AstraZeneca, FibroGen's roxadustat holds promise for sickle cell disease

A patient with beta thalassemia or sickle cell disease—genetic disorders that affect the blood protein hemoglobin in red blood cells—currently has only two options for treatment. They can medicate the diseases’ many lifelong symptoms, or they can undergo a curative bone marrow transplant. 

Now, new research from St. Jude Children’s Research Hospital in Memphis, Tenneesee, opens the door to another possibility: the use of proline hydroxylase inhibitor roxadustat, a drug developed by Fibrogen and AstraZeneca that’s currently under late-stage investigation for treating anemia in chronic kidney disease, to produce healthy hemoglobin. In the results of a study published Oct. 12 in Nature, the scientists described how they used the drug to reverse cell sickling in red blood cells from patients with sickle cell disease.

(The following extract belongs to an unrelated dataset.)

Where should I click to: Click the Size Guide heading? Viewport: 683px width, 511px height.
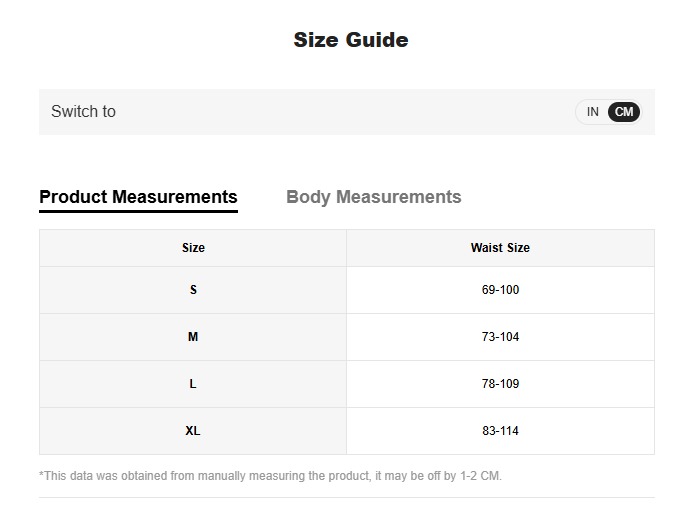[350, 40]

To understand how the drugs could benefit sickle cell and beta thalassemia patients, it helps to know a little bit about hemoglobin and how it develops. Hemoglobin’s job is to latch on to oxygen so red blood cells can carry it around the body. Fetal hemoglobin, or HbF, contains two “alpha” subunits and two “gamma” subunits. The gamma subunits are replaced by “beta” subunits soon after birth.

That’s where the trouble starts: In patients who have beta thalassemia or sickle cell disease, there’s a mutation in the gene for the beta subunit. This causes the cell to form a sickle shape in sickle cell patients, while in beta thalassemia, it results in less hemoglobin production overall. In both cases, the patients’ tissues can’t get sufficient oxygen, resulting in a range of life-altering and dangerous symptoms. As a solution, scientists have been exploring ways to induce HbF production in adults.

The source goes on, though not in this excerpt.